Drones avistados sobre base militar estatal da OTAN ligados a armas nucleares dos EUA
Drones foram avistados durante a noite em uma base militar belga que se acredita abrigar armas nucleares táticas dos EUA, disse o ministro da Defesa do país no domingo, descrevendo o incidente como um “ataque claro” às instalações.
Por que isso é importante?
As autoridades belgas, tal como outros países europeus, relataram numerosos avistamentos de drones nos últimos meses.

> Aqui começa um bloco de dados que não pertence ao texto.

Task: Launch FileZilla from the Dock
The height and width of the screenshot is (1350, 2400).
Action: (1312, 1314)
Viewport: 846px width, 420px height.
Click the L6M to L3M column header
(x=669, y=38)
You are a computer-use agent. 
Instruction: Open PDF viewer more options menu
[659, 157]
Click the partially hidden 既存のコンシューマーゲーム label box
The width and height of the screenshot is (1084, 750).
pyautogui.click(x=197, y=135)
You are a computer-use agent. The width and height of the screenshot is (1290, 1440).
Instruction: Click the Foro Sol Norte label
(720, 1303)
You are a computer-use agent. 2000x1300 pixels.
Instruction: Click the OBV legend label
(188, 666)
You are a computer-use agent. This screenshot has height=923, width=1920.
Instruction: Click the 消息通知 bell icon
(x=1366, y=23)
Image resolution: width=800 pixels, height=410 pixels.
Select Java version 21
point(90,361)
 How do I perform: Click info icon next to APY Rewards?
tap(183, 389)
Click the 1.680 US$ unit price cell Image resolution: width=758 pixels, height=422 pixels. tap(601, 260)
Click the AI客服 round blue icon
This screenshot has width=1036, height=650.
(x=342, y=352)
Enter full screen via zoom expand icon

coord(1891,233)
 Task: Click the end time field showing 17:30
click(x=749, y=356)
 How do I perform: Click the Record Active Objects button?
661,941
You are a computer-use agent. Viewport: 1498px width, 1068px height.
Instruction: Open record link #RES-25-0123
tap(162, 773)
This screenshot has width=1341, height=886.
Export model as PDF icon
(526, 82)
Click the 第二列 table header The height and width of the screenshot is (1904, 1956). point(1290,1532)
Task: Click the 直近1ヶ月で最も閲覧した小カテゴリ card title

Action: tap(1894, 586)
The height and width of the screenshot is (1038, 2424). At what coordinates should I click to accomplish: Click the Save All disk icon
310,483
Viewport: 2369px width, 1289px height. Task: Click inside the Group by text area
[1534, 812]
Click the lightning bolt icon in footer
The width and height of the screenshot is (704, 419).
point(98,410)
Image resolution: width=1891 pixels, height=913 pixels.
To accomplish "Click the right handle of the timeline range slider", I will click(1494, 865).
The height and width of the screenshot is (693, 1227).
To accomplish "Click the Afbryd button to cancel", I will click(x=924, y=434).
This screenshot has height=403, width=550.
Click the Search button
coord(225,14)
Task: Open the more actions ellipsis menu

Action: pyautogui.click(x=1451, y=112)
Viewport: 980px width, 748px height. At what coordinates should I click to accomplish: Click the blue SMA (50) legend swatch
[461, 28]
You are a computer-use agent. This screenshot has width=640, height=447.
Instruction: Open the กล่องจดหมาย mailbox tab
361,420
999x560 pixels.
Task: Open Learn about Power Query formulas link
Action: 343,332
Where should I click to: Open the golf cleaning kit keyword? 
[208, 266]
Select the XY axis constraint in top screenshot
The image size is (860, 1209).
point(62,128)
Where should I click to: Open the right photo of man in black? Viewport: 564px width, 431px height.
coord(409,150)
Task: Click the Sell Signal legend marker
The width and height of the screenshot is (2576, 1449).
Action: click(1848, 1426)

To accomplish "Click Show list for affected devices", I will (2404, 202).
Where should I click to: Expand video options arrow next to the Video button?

Veículos aéreos não tripulados (UAVs) foram avistados na base militar de Elsenborn, na fronteira da Bélgica com a Alemanha, no início de outubro, e em torno de instalações militares em Marche-en-Famenne, no sudeste do país, no final do mês.
O que você precisa saber
O ministro da Defesa belga, Theo Francken, disse que os veículos aéreos não tripulados são grandes e voam em grandes altitudes. notificação pA informação foi publicada nas redes sociais no domingo. Ele disse que um helicóptero e veículos policiais seguiram o UAV por quilômetros, mas perderam o rastro do UAV.
“Este não foi um passe simples, foi um ataque claro contra Kleine Brogel”, disse Francken. em questão. Não está claro quem é o responsável pelas observações dos drones.

semana de notícias Ele entrou em contato com Francken e o Pentágono por e-mail para comentar.
Analistas dizem que Kleine Brogel é uma das poucas bases militares europeias que abrigam armas táticas dos EUA – cerca de 10 a 15 bombas nucleares B-61 que podem ser lançadas de jatos F-16 com capacidade nuclear. A base descreve-se como uma parte importante da estratégia de dissuasão nuclear da OTAN. Na aliança, apenas os EUA, a Grã-Bretanha e a França possuem armas nucleares.
Os Estados Unidos têm cerca de 200 armas nucleares tácticas, cerca de metade das quais estão localizadas na Europa. Acredita-se que os Estados Unidos tenham implantado cerca de 100 bombas táticas em cinco países da OTAN no continente, incluindo Turquia, Alemanha e Bélgica.
Ao contrário das armas estratégicas, as armas nucleares tácticas são concebidas para utilização no campo de batalha ou numa área específica.
A base aérea de Kleine Brogel fazia parte dos exercícios nucleares anuais da OTAN chamados Steadfast Noon, que ocorreram no mês passado.
Francken disse no sábado que “vários drones” foram vistos sobre Kleine Brogel e que a investigação estava em andamento. Ministro ele dissee o prefeito local, Steven Matheï, se reunirão com a polícia local na próxima semana para “analisar a ameaça e tomar as medidas necessárias para encontrar e prender pilotos de drones”.
Francken reiterou apelos anteriores para um maior investimento em equipamentos anti-drones. O ministro disse que o equipamento de interferência implantado em Kleine Brogel não afetou o UAV.
Os países europeus estão a unir-se para trabalhar na forma de melhorar rápida e eficazmente as defesas contra as ameaças aéreas mais avançadas, como os mísseis hipersónicos e, muitas vezes, os drones baratos e descartáveis. O chefe da OTAN, Mark Rutte, disse no mês passado que a União Europeia (UE) e a OTAN estavam “trabalhando juntas e estreitamente” na defesa dos drones, e insistiu que “não havia sobreposição” nos esforços para fortalecer as capacidades de combate aos drones.
A Comissão Europeia, o braço executivo da UE, reprimiu o “muro de drones” inspirado na Ucrânia. A ideia diz respeito principalmente a defesas em camadas, desde drones interceptadores a artilharia e mísseis, bem como à guerra electrónica e às tentativas de bloquear ou enganar os drones que chegam.
A NATO lançou a iniciativa Eastern Watch para reforçar a protecção do espaço aéreo da aliança perto da Rússia pouco depois de cerca de 20 drones terem atravessado a Polónia em meados de Setembro. Moscou negou ter visado deliberadamente o país.
Francken disse em 29 de outubro que soldados belgas no campo de Marche-en-Famenne notaram vários drones sobrevoando áreas “importantes” da base militar alguns dias antes, o que o ministro descreveu como um “incidente preocupante”.
O que as pessoas estão dizendo?
“É estritamente proibido voar drones sobre áreas militares.” Ministro da Defesa belga, Theo Francken em questão.